Monday, February 26, 2007

So Special...

The resonating voice or the strong presence,
The enduring warmth or the familiar scent,
The unconditional love or the wise advice,
What do I say I miss in thee, my hero?

The sweet lullaby or the first memory,
The secured cocoon or the uplifting hand,
The only solace or the healing source,
How do I ever define thee, my idol?

For the wings to fly or the will to seek,
For the blind trust or the forgiving heart,
For the constant courage or undying support,
Where do I begin to thank thee, dearest dad?

Sunday, February 25, 2007

yet another musing...

Sleep seems a far away dream, in spite of the tiredness. I like the time spent while drifting off to sleep with the flow of thoughts and distant feelings aroused in me. Today is over, Tomorrow doesn’t matter.

For those few moments, I am different from what I normally am. There is no work, no family, no aspirations nor day dreams. It’s all about the silence of the night and most personal thoughts. I step out of my shell to act emotional about issues that touch a chord in me.

Today it’s about those elderly who we find begging on the streets of India. At every traffic signal, while we wait impatiently for the light to change to green, we find a multitude of beggars passing by us. They either act indolent or too pitiful. Its one among the many we come across so we don’t bother to react. We shoo them away and probably indulge in self pity about our stressed out life.

Then an old man or woman walks by with their muddled glasses, torn clothes and barely a stick to support. I have never been able to look away or think beyond the moment. The land which believes in treating elders with due respect is probably the biggest nation with unsupported elderly begging for alms on the road. I wonder…

I wonder if they are orphans by fate or by the nonchalance attributed to them by our generation in this rat race to survive in the so called ‘fast pace’ life.

Thursday, February 22, 2007

Who does it for us?

I have stopped writing for a long time and trying to revive back the interest. The best deviations in life is reading or writing. We are caught up in some other situation or our mind is imagining something beyond the realm of our own problems. I know that running away from problems does not solve them but sometimes we need a break to start again with a fresh mind…ok, that’s a load of crap…we just need a break (no justification needed).

I try writing with set of expectations, “I got to be smart, witty, insightful, blah blah”…then I wonder whom am I trying to impress. I believe that highest expectations for us are set by ourselves. When others like our parents, teachers, managers, friends or anybody sets expectations which are not so close to our own ideals and we are unable to meet them, we tend to blame others. In reality, it’s just the vexation that we cannot even meet these mid level expectations and we might fail to match our perfection standard.

I keep telling myself to go with the flow of life and see where it takes me. Things don’t happen the way we perceive it to be because destiny or just life does have other interesting plans for us. Somewhere along the unknown journey, our most cherished dreams come true (well, slightly modified to the reality).
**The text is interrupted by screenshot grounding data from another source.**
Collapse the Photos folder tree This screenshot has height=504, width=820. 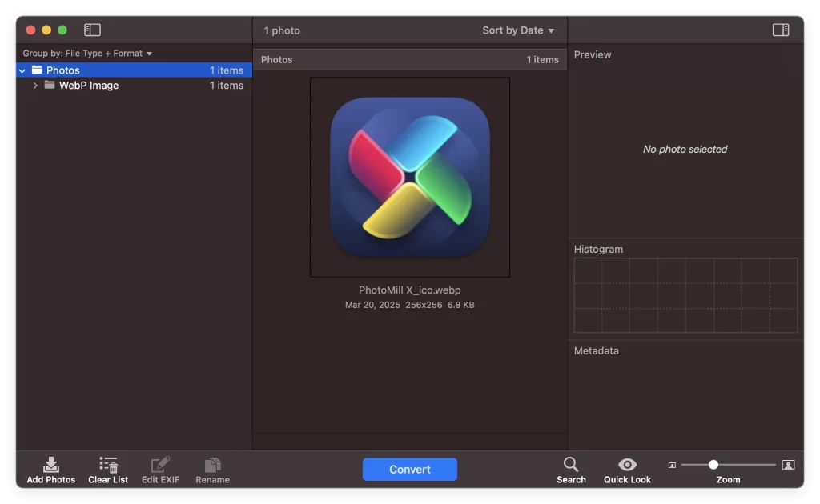click(x=22, y=70)
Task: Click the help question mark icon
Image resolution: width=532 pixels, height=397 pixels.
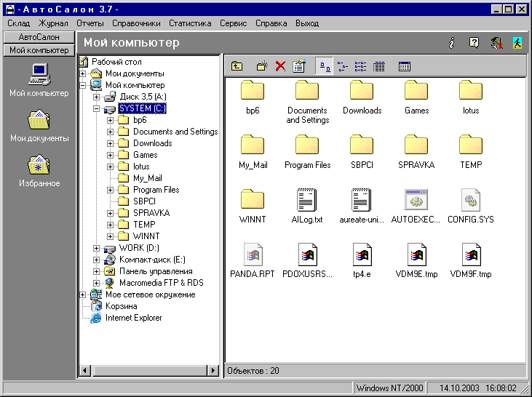Action: pyautogui.click(x=474, y=43)

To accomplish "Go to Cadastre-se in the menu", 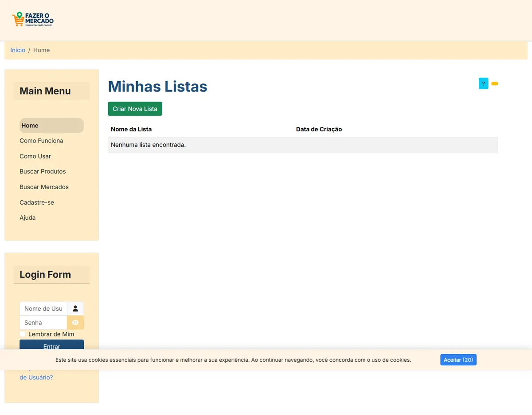I will (x=37, y=202).
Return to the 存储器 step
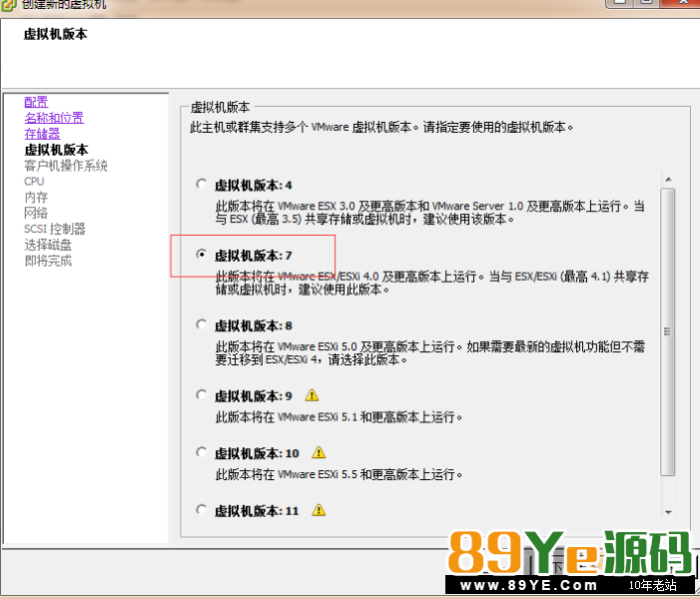The width and height of the screenshot is (700, 599). coord(42,134)
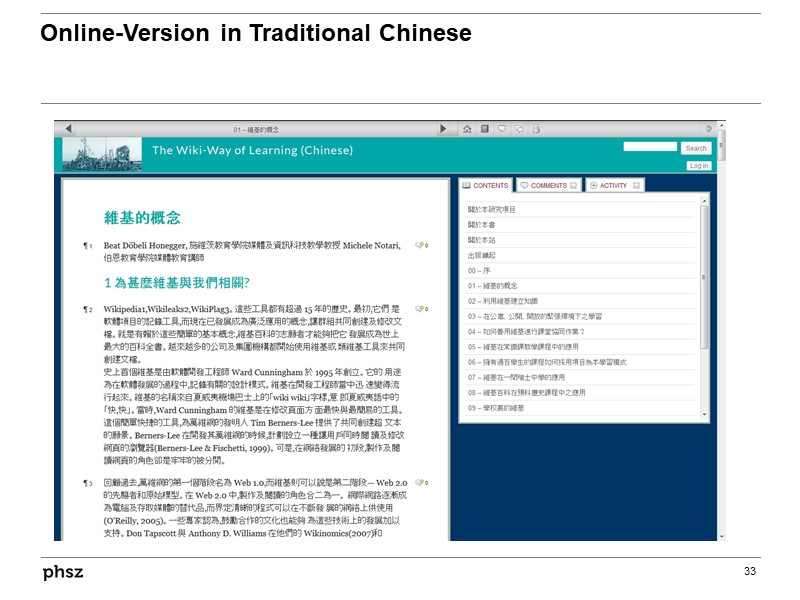Click the book icon in navigation bar
Viewport: 800px width, 600px height.
point(484,129)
So the sub/unconscious (hate taking direct blames…truly human ;) ) setting of standards got to take its cue and stop the process. I cannot expand my horizon of thought or broaden the meaning of life beyond “ME” if I do not unleash myself with no addendum to life.

Tuesday, February 20, 2007

Somber eyes filled with awe;
As the precious sight unveiled;
Shivering hands twitched to feel;
The rosy glow of the magnificence.

Laying amidst the stark whiteness;
Nimble fingers curled into a fist;
Eyes, so slumber, parted open;
Arousing the soul wrenching cry.

Strange emotions tore the empty soul
While teary smile creaked the face;
Silent prayers arose from her;
For the bestowed gift sent to solace.